また、Low-E膜をコーティングしたLow-Eガラスを用いて、放射による熱移動を抑え、さらに断熱性能を高めたのがLow-E複層ガラスです。

一般的なガラスとの違い

エアコンや暖房器具、冷房器具を使っていても、なかなか室内が適温にならないという悩みを抱える方も多いでしょう。
実は、窓は適切な温度の調整を妨げる原因のひとつです。

窓ガラスによっては、夏場に外の日射熱を室内に取り込み、反対に冬場に室内の熱を外へ逃がしてしまうことがあります。
特に1枚ガラスを用いた一般的な窓ガラスは外部環境の影響をより受けやすく、遮熱や断熱に対する性能は高くありません。

エコガラスは優れた遮熱性能と断熱性能で窓ガラスからの熱の出入りを防ぎ、暑い夏も寒い冬も、部屋を快適に保ってくれます。

ペアガラスとの違い

ペアガラス(複層ガラス)と呼ばれる製品もあります。
2枚のガラスで中空層を作ったガラスで、間にはさまれた空気によって、1枚ガラスよりも断熱性能を向上させています。

エコガラスはペアガラスの内側にLow-E膜をコーティングすることで、断熱性能、遮熱性能を更に高めた商品です。
その製品がエコガラスかどうかの判断は、製品本体の「エコガラス」「Low-E」という刻印の有無により確認できます。

エコガラスの構造と種類

一見普通の窓ガラスと何も変わらないように見えるかもしれませんが、実はエコガラスにはその性能を維持するための仕組みがあります。

エコガラス 構造

エコガラスは複層ガラスで構成されており、ガラス同士の内側に「Low-E膜」という金属膜をコーティングしている点が大きな特長です。

ガラスとガラスの間には、乾燥状態を保つために吸湿剤を充填したスペーサーを四周に設け、封着しています。

そのため、1枚ガラス用のサッシでははめ込むことができませんが、別途アタッチメントを設置することで取り付けが可能となります。

エコガラス 種類

エコガラスには、「日射取得型」と「日射遮蔽型」の2種類があります。
この2つは日射熱取得率の値で区分されています。

日射取得型は室内に日射熱が届くため、熱をカットする効果は日射遮蔽型と比較すると穏やかです。

そして暖房などの室内の熱を留めておく効果は高いため、外に熱が逃げていかない、つまり断熱効果が高くなります。

一方、日射遮蔽型は高い断熱性だけでなく、外側にあるLow-Eガラスが日射熱を反射し、室内に到達する熱量を軽減させる効果の高さが特長です。

窓から取り込まれる日射量や部屋の方角によって、適切なタイプは異なります。

エコガラスの特長と効果

続いて、エコガラスによって具体的にどのような効果を実感できるのかをまとめました。

節電・省エネ

エコガラスの特長は中空層とLow-E膜の働きにより、室外の環境の影響を受けづらいことです。

そのため、冷暖房器具が調整する部屋の涼しさや暖かさを効率的にキープし、節電や省エネ対策に貢献します。
実際に、室内の熱が流出・流入する要因は窓の影響が大きく、実に50~70%程度を占めるというデータもあります。

また、エコガラスを導入することで部屋の全体的な温度を保つだけではなく、窓辺や足元などで発生しやすい温度差によるムラも解消されるでしょう。

窓の断熱・遮熱

エコガラスはすぐれた断熱性能と遮熱性能で、ガラスからの熱の出入りを防いで、暑い夏も、寒い冬もお部屋を快適に保ってくれます。

冷暖房の効率が良いので、節電効果もある、その名のとおり「エコ」なガラスです。
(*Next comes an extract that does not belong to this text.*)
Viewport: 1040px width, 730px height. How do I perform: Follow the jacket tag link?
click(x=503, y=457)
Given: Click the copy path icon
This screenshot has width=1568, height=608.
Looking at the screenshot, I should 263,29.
節電効果があるということは、冷暖房費削減にも貢献します。

また、Low-E膜は明るさを保つ可視光線は透過するという性質を持っているため、サングラスのように視認性を犠牲にする心配がなく、明るさが取り込まれなくなるということもありません。

紫外線カット

遮熱効果によって日射量を軽減すると同時に、紫外線を大幅にカットする効果も得られます。
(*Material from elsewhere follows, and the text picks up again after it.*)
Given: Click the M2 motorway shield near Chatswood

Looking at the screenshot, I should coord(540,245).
室内にいると紫外線を浴びていることを実感しづらいかもしれません。
実は壁紙などの色褪せ・日焼けの原因は、紫外線の影響が大きいです。

Low-E膜は紫外線の侵入を抑制する効果も含まれています。

結露防止

結露は外気温が低く、室内で暖かく湿った空気が含まれている環境でよく見られます。

エコガラスは冷たい外気を室内に伝えにくくなっているため、結露の防止にも最適です。

結露が発生すると、カーテンなどの周辺物が濡れてしまう、掃除が大変になるといったデメリットだけではなく、長期間放置したままでいることでカビやダニの温床になることや、壁や床にシミができることもあります。

エコガラスのその他のメリット

エコガラスの導入には製品そのものの遮熱・断熱効果だけでなく、その他の副次的に得られるメリットもあります。

ここからはエコガラスの導入による効果をご紹介します。

防犯性が高い商品を選べる

エコガラスは複層ガラスの構造を採用しています。

Low-Eガラスではないもう片方の板ガラスを防犯ガラスにすることで、住居の防犯性を高めることが可能です。

防犯ガラスは合わせガラスの一種で、その名の通り2枚のガラスの間に特殊なフィルムをはさみ込んだ構造になっています。

叩き割ろうとするとヒビは入りますが、貫通するまで時間がかかるため、空き巣などの対策に効果的です。

また、耐貫通性に優れ、破片が飛散しにくい特長があり、防犯の観点のみならず、地震・台風などの災害における安全性を高めるメリットもあるでしょう。

エコガラスのリフォームと補助金

近年、世界的に関心が高い温室効果ガスの削減を目指し、日本政府も省エネ対策の効果が高いリフォームを推進すべく、その費用を助成する支援事業が始まっています。

例えば、国土交通省・環境省・経済産業省が共同で創設した「住宅省エネ2023キャンペーン」の「先進的窓リノベ事業」や「子どもエコすまい支援事業」など政府や自治体が推進するキャンペーンや支援事業があるため、管轄の省庁や自治体のウェブサイトでご確認ください。

近年は政府主体の支援事業だけでなく、自治体単位の省エネに関する補助金も増えました。

例えば、東京都の「既存住宅における省エネ改修促進事業(高断熱窓・ドア)」や、横浜市の「省エネ住宅補助制度」などが該当します。

ただし、申請者の調整や予算などの関係で、制度があっても受付期間が限定的というケースもあります。 補助金制度の確認は、住居がある自治体のWebサイトにアクセスするのがもっとも確実でしょう。

または、リフォームのお見積もりの段階から、あらかじめ施工業者に補助金の助成を検討している旨を相談しておくと安心です。

まとめ

新設住戸におけるLow-Eガラスの普及率は年々広がりを見せています。

単純に部屋の寒さや暑さが軽減されるだけでなく、電気代の削減や環境保全への貢献にもつながるなど、エコガラスは長期的な社会のニーズにあった製品です。